(Extract)

MacKenna with friends in Korea

At first, it was really difficult for me. In the language classes, in meeting with our tutors and beyond, my fellow students knew so much. While I was hardly able to count to 10, they were having full conversations in Korean with our college-aged tutors. It seemed odd to me that I would rather go home and be with my Korean family, than with the Americans who were supposedly just like me.

My Korean host family had a way of making me feel better in seemingly unconventional ways. And somehow, my host mom always knew when something was wrong and had the best intuition. She took me to dance classes every night at 9 PM, brought me plates of fresh plums and watermelon, and took me on walks around the city. She even let me go on runs, although I think she was a little worried. She always knew when I could go for bingsu (빙수), a Korean shaved ice. Her ways of cheering me up exposed me to the most authentic versions of Korean culture and for that, I am eternally grateful. Even if we didn't communicate perfectly, I will always remember her as patient and kind in sitting down with me and my host siblings to do our homework altogether in their apartment.

(End Extract)
(Given records)

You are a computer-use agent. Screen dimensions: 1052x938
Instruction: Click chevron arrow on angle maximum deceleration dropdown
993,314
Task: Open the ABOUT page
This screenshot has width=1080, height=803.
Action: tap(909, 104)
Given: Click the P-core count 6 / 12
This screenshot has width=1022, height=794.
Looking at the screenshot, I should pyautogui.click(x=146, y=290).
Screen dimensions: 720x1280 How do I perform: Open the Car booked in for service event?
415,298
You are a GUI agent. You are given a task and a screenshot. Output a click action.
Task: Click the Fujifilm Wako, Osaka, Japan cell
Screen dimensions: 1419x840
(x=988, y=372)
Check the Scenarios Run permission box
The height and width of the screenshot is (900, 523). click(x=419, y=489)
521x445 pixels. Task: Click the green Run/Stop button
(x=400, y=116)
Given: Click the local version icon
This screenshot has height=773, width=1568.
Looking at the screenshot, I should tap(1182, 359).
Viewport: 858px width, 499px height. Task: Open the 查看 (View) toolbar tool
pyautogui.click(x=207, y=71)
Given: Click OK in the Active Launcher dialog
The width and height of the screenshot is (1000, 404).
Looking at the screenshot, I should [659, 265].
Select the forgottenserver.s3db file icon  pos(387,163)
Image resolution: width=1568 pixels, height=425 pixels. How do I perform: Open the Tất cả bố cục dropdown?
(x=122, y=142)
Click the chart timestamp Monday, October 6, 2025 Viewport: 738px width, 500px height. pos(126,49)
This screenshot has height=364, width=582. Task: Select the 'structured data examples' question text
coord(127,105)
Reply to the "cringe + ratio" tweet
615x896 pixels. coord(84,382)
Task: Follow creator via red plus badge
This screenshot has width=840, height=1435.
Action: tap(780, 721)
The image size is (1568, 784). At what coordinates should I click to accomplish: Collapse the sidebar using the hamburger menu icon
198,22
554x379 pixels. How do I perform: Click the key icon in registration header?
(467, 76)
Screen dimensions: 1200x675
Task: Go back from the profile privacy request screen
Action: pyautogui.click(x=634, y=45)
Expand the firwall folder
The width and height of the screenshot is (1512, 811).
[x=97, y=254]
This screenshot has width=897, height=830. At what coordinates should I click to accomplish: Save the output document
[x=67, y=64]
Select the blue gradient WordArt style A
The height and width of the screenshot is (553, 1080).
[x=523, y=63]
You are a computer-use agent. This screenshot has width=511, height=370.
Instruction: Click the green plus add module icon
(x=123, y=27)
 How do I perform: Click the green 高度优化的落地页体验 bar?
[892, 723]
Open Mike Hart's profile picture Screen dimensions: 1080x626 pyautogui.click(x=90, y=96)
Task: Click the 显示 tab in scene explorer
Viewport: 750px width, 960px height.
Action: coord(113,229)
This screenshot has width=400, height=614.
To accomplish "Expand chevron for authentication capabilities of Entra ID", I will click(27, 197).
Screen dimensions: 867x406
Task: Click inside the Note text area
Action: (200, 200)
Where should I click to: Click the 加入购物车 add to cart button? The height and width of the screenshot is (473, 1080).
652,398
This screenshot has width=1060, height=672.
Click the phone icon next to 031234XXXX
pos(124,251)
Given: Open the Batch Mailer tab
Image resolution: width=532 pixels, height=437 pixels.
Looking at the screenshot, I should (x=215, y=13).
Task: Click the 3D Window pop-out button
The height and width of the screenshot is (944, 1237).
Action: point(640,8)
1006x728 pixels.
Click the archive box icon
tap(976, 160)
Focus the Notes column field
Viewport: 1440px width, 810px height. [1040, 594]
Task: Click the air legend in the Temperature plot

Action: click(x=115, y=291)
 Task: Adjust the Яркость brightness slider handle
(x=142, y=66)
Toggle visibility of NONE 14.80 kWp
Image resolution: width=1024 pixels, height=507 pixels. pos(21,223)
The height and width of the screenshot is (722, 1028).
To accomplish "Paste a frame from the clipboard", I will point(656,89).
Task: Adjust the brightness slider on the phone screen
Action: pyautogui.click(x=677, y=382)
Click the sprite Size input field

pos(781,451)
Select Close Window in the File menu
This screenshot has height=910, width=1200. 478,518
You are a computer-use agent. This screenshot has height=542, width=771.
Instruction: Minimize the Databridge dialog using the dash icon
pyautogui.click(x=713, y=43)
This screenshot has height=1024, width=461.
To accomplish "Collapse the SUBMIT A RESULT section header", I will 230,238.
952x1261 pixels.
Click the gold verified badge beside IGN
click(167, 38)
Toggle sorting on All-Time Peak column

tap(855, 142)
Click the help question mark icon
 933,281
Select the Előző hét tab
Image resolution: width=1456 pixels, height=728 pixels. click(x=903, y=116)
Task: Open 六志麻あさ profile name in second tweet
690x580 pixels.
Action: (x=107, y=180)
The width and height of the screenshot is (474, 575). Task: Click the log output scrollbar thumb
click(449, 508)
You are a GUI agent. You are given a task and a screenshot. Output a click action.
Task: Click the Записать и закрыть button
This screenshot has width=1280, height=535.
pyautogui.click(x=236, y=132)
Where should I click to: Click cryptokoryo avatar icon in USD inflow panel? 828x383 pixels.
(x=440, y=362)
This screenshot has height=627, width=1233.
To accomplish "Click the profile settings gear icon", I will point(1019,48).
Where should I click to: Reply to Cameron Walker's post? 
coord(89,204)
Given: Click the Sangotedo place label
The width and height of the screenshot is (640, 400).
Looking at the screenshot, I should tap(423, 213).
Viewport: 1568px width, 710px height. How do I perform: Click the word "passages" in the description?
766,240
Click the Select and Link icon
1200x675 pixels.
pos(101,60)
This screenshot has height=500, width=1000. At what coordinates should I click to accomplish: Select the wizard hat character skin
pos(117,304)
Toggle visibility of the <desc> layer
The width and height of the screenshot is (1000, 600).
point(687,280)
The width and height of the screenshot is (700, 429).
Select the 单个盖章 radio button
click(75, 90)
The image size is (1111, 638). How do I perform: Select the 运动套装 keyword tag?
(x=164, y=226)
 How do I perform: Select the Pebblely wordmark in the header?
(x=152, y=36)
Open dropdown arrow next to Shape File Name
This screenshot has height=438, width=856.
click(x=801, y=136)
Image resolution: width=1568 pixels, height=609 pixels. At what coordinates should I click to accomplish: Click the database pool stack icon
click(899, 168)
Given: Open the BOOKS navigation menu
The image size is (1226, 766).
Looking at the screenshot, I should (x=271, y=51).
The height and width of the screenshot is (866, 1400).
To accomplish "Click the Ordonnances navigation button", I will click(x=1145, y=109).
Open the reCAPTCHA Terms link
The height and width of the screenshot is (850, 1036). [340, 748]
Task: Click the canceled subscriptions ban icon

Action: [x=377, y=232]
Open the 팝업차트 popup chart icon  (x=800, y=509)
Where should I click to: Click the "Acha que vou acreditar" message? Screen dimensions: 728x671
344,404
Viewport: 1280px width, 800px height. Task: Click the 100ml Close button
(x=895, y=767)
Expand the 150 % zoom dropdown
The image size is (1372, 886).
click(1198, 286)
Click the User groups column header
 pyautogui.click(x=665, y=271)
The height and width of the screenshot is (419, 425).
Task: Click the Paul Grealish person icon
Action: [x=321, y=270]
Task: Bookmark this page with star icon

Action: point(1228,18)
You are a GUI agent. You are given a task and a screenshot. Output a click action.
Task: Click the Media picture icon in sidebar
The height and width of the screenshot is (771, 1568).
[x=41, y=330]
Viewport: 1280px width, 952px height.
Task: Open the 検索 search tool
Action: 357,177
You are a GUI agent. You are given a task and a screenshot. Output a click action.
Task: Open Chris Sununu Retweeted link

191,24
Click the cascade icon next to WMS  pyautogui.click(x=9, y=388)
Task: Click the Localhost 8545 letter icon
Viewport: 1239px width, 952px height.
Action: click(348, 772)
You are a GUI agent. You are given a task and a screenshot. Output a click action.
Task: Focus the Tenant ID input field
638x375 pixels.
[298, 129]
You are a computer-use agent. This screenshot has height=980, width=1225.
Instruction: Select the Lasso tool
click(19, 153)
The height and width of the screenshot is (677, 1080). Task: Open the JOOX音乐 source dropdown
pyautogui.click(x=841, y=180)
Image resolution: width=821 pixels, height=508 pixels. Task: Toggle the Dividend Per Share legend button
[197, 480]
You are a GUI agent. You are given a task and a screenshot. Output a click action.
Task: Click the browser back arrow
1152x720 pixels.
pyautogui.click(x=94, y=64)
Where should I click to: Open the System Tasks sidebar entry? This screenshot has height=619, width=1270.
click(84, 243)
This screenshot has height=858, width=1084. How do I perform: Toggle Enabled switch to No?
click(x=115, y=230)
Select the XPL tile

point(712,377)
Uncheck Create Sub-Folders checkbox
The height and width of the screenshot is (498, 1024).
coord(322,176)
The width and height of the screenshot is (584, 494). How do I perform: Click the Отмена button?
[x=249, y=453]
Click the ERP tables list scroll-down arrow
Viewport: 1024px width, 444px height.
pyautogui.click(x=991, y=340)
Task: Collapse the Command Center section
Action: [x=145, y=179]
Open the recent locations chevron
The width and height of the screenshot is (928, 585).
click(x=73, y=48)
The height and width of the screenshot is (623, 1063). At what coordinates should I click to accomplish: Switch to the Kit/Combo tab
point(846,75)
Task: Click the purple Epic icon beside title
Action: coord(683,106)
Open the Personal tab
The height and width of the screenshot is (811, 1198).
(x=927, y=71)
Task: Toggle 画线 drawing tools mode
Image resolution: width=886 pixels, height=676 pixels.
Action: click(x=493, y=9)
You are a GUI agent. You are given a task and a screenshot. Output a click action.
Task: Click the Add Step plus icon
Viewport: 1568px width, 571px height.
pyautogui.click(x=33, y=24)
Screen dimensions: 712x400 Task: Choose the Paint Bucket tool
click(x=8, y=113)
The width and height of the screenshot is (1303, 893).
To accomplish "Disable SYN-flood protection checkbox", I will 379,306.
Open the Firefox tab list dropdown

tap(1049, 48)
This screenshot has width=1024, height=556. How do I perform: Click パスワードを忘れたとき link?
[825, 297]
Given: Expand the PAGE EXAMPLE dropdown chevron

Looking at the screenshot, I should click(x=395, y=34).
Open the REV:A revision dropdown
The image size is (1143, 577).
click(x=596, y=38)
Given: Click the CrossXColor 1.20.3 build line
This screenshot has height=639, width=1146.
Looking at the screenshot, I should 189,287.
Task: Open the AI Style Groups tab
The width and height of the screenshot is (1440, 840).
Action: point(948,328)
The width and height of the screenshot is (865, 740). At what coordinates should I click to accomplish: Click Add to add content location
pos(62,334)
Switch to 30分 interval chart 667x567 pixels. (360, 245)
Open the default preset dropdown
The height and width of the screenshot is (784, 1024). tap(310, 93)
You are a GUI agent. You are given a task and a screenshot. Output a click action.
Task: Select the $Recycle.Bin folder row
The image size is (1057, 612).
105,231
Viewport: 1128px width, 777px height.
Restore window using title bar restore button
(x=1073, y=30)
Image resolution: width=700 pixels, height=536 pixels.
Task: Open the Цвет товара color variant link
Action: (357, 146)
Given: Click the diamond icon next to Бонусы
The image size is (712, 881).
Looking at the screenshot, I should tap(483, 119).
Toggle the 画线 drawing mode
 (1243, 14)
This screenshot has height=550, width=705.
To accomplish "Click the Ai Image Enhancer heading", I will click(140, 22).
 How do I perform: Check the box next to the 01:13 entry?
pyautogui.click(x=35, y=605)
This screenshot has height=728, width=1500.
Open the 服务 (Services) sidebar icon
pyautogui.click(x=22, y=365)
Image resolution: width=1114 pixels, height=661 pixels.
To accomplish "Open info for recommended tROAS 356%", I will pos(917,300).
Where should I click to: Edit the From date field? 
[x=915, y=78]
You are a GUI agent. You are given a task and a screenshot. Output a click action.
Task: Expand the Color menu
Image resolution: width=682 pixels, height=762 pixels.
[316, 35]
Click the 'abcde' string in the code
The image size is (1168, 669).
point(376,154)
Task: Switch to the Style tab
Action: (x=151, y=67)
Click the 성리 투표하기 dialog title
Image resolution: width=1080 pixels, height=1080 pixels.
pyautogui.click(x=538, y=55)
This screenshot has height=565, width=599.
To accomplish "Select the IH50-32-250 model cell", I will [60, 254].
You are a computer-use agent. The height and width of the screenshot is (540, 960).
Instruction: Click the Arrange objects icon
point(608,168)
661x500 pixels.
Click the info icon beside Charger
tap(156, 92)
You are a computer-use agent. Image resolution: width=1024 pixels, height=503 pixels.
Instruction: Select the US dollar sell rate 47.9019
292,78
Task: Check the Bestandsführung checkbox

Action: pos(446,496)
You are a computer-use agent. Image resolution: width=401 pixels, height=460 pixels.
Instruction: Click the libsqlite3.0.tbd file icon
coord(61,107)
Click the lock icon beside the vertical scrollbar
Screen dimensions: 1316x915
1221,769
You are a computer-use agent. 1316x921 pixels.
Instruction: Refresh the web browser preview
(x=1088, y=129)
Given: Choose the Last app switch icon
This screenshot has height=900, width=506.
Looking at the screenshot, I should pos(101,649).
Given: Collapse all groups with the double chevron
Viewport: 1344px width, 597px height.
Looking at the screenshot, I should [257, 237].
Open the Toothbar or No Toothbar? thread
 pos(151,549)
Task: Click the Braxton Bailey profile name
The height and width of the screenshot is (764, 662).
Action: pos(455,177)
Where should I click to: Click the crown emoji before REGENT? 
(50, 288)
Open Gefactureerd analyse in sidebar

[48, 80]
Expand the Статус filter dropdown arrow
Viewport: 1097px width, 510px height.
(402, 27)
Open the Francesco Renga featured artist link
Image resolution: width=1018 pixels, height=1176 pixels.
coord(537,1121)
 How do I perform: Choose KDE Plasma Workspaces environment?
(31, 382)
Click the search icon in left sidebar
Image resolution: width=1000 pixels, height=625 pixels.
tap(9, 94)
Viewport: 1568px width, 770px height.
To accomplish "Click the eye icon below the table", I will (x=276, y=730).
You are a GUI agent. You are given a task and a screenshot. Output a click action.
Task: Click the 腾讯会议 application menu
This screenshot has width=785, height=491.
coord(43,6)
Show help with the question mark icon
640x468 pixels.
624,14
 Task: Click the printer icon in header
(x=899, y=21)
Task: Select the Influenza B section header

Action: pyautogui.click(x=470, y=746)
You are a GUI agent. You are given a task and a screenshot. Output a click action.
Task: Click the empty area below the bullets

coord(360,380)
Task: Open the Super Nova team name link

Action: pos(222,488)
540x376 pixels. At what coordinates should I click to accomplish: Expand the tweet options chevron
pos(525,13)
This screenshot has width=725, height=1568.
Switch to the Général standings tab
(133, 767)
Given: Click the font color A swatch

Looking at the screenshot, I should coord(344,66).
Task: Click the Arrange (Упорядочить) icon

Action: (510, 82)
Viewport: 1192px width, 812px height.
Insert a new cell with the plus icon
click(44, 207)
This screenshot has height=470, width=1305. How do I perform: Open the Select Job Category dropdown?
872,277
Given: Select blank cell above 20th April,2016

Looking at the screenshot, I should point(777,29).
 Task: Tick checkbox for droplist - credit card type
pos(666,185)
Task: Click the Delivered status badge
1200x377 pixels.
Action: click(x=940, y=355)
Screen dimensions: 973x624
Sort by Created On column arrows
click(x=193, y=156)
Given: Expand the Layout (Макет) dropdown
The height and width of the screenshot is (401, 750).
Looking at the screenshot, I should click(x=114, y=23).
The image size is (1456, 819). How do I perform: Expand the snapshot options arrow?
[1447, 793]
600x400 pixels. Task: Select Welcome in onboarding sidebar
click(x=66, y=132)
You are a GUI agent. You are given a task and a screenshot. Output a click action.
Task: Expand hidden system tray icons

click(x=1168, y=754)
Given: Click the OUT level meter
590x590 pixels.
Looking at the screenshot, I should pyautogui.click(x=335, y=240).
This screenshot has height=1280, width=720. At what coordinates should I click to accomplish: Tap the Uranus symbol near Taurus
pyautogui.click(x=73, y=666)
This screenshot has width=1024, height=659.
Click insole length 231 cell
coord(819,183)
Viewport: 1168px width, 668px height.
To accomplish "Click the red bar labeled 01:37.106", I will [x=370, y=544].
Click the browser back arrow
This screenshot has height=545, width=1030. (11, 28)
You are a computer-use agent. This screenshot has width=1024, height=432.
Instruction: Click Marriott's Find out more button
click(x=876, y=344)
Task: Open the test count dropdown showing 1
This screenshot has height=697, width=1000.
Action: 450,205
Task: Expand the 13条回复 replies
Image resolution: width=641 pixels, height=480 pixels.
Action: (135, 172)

(End Given records)

__Prompt 1__: Say whether each statement agrees with the Korea homestay passage, answering yes or no and quoting the deciding words of the passage. (a) The host mom took the writer to dance classes every night at 9 PM. (b) The writer's fellow students could barely count to 10 in Korean. (c) The host mom refused to let the writer go on runs.
__Prompt 2__: Please continue the Korea homestay passage from the point where it stops.
The listing comes from a separate source.

__Output 1__:
(a) Yes: "She took me to dance classes every night at 9 PM"
(b) No: "While I was hardly able to count to 10, they were having full conversations in Korean with our college-aged tutors."
(c) No: "She even let me go on runs, although I think she was a little worried."

__Output 2__:
After weeks of not feeling like I learned anything, I suddenly noticed that I understood what people were saying around me. It was amazing. It was a realization that although I had struggled I had triumphed greatly too.

Now looking back and evaluating how much I learned in those six short weeks, I can say that loneliness was a result of the isolation I felt in my skills. I understand that the other students being so immersed in Korean music helped them better pick up on the language. By watching K-dramas, they knew what Korea was going to look like; they might have even derived social standards and etiquette. By going to Korean restaurants in America, they didn't have to ask constantly what something was. I felt lonely because I felt left behind, but by the end of my trip, such a feeling was lost. Although I will say since I'm vegetarian it was a little annoying when my friends would go to 객사 and eat KBBQ at least once a week and I couldn't go.

MacKenna and a friend take pictures in a photo booth

While a lot of these other stories might sound 1000% gleeful and like this experience was the most seamless of their lives, I'd like to challenge my reader to understand that it might not feel like that for you at first. It certainly didn't for me. But that's okay. Eventually, I was comfortable, happy and looked forward to classes. I was amazed at how much I had learned when I simply didn't think it was possible.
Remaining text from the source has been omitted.